One unsatisfying but not implausible theory is that school shootings are just a contingent cultural construct: For most of American history, virtually nobody shot up schools for the same reason that virtually nobody demanded a sex change: Because whoever heard of such a thing? But once a bad idea becomes thinkable, it can sometimes have quite a run among the unhealthy.

For instance, even though there were a few dozen aircraft hijackings in world history before the late 1960s, the concept barely existed in the popular mind. Then, in July 1968, Palestinian terrorists hijacked an Israeli jet and held hostages through forty days of negotiations, finally walking free. This riveted world attention, brought immense publicity to the previously ignored Palestinian nationalist cause, and put the idea in the heads of quite a few jerks that hijacking an airliner would cure whatever ails them.

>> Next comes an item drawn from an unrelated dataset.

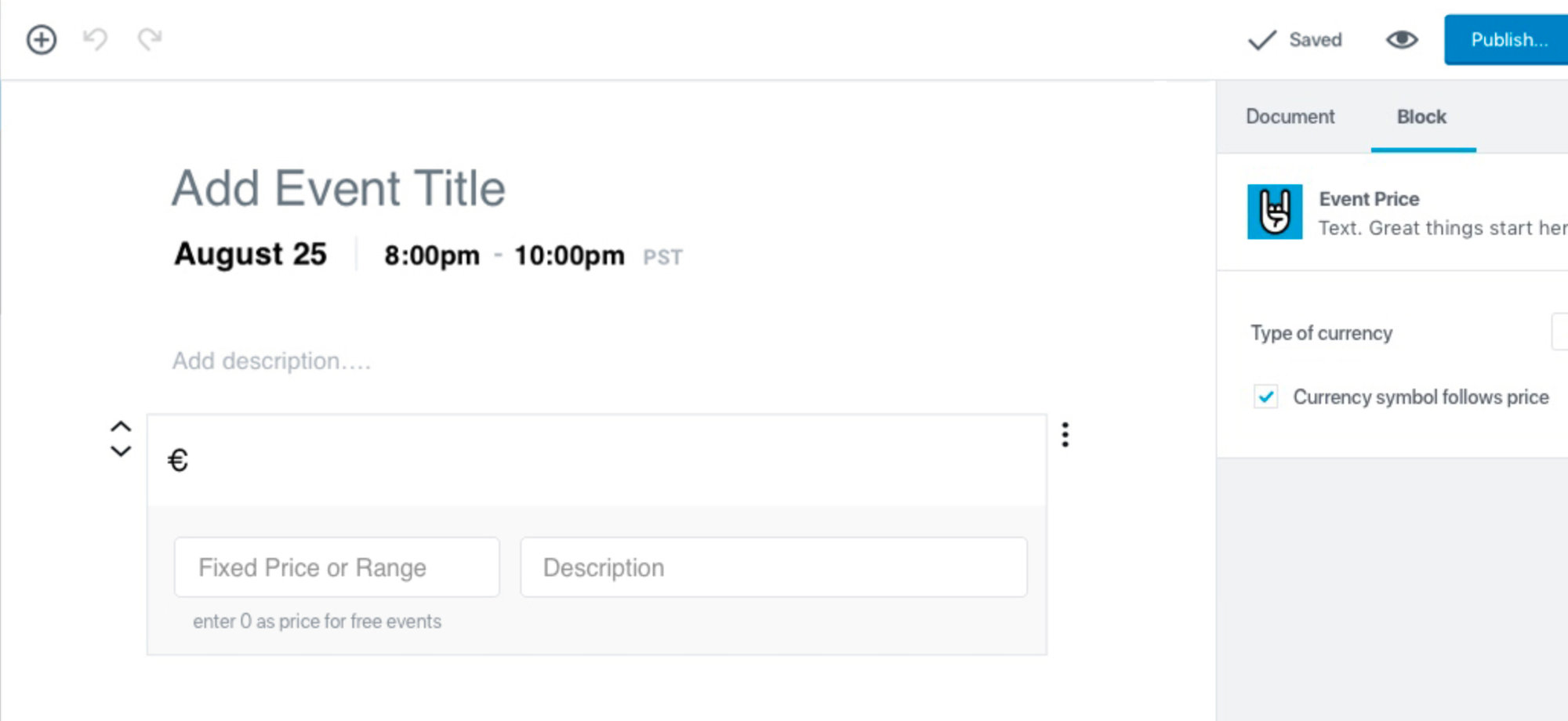Click the Undo arrow icon
Viewport: 1568px width, 721px height.
coord(95,39)
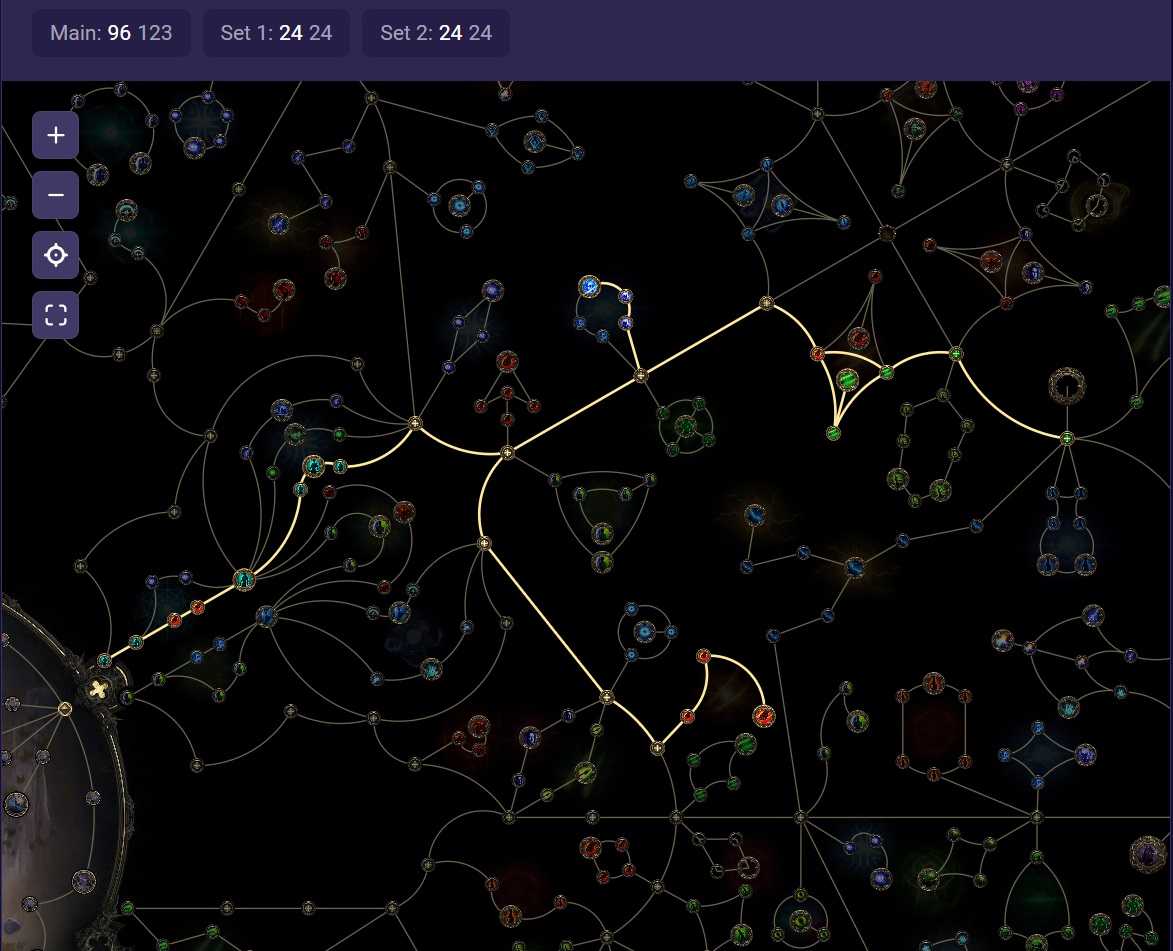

Soon, skyjackings were a thing. For instance, there were at least ten hijackers who tried to copycat D.B. Cooper. After a few years, airport metal detectors cooled off the trend, and then, hopefully finally, the passengers of Flight 93 deterred most post-9/11 would-be hijackers.

More bizarre examples than skyjackings include castration crazes. The Russian Skoptsy religious sect, which demanded castration of men and mastectomies of women, had about 100,000 members in the early 20th century. Similarly, in the English-speaking world over the past decade, discontented girls demanding top and bottom surgery became a thing.

At least with school shootings, everybody agrees it’s a problem. In contrast, respectable opinion views our new castration cult as a solution.